(PASM) waitcnt and odd-clocks

ags · 2011-09-08 16:27

What would happen if I did something like this:

mov    clkCnt, cnt
add    clkCnt, someDelayValue
add    clkCnt, #3
waitcnt    clkCnt, #0

Basically, I'm asking if the waitcnt command actually does a compare for an exact equality between the D-paramater and the cnt register, and does it actually compare for each of the 4 clock cycles? If so, then that would mean I could cause execution to shift from a multiple of four.

I'm guessing that either using any D-parameter that is not a multiple of 4 will cause program execution to halt (never == cnt value when sampled by waitcnt) or there is some "magic" that happens and if the D-parameter is not %4 then execution will continue, still aligned with clk/4.

While I find this an interesting question just for educational purposes, I actually started to think about it because I'm using the cog counters, and I know that there are some edges that I would like to align with that are not on clk*4 multiples. When I started to think about how I could do that, it then occurred to me that setting the waitcnt D-parameter to something not %4, that may be a "gotcha" to beware of.

Phil Pilgrim (PhiPi) · 2011-09-08 16:29

ags wrote:

does it actually compare for each of the 4 clock cycles?
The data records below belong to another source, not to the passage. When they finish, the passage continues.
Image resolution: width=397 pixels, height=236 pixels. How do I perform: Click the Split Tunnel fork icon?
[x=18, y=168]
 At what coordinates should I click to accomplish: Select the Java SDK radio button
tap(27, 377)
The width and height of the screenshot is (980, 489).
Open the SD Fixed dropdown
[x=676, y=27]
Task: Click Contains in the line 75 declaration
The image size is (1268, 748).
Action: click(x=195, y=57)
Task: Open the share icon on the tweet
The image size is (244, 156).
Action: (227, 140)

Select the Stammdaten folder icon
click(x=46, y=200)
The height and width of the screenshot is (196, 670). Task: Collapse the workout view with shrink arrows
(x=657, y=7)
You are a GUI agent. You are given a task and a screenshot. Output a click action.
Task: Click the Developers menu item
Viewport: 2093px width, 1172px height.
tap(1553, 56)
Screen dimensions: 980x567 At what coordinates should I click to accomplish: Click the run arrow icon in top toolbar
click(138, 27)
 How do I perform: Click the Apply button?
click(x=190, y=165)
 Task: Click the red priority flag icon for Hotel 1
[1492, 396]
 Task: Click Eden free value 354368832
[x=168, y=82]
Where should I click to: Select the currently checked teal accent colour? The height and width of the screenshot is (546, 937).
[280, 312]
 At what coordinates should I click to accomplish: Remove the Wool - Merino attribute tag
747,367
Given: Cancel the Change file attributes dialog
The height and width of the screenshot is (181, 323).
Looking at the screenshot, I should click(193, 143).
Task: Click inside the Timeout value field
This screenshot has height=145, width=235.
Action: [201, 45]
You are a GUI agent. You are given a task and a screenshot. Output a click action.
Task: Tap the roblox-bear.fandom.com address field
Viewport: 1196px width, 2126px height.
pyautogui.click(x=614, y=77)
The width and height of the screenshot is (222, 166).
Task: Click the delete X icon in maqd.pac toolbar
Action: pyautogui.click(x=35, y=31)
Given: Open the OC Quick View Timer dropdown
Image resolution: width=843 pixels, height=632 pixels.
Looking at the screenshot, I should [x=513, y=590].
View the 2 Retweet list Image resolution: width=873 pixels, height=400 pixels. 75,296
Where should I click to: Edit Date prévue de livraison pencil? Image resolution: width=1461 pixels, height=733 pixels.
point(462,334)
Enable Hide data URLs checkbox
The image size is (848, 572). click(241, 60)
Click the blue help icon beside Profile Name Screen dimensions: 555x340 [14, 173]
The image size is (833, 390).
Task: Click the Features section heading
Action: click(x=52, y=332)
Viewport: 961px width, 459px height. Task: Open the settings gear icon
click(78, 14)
If so, then that would mean I could cause execution to shift from a multiple of four.

Yes and yes.

-Phil

kuroneko · 2011-09-08 16:54

Basic example:

mov     cnt, cnt
add     cnt, #9[COLOR="gray"]{14}[/COLOR] + n
waitcnt cnt, #0

For n == 0 this sequence delays for 14 cycles. Adjusting n (up) gives you increasing delays with single cycle granularity.

As for your counter issue, I wouldn't worry about that. The counter is started in sync with the following data instructions so global clock sync doesn't really matter here.

frank freedman · 2011-09-08 19:01

kuroneko wrote: »
Basic example:
mov     cnt, cnt
add     cnt, #9[COLOR="gray"]{14}[/COLOR] + n
waitcnt cnt, #0
For n == 0 this sequence delays for 14 cycles. Adjusting n (up) gives you increasing delays with single cycle granularity.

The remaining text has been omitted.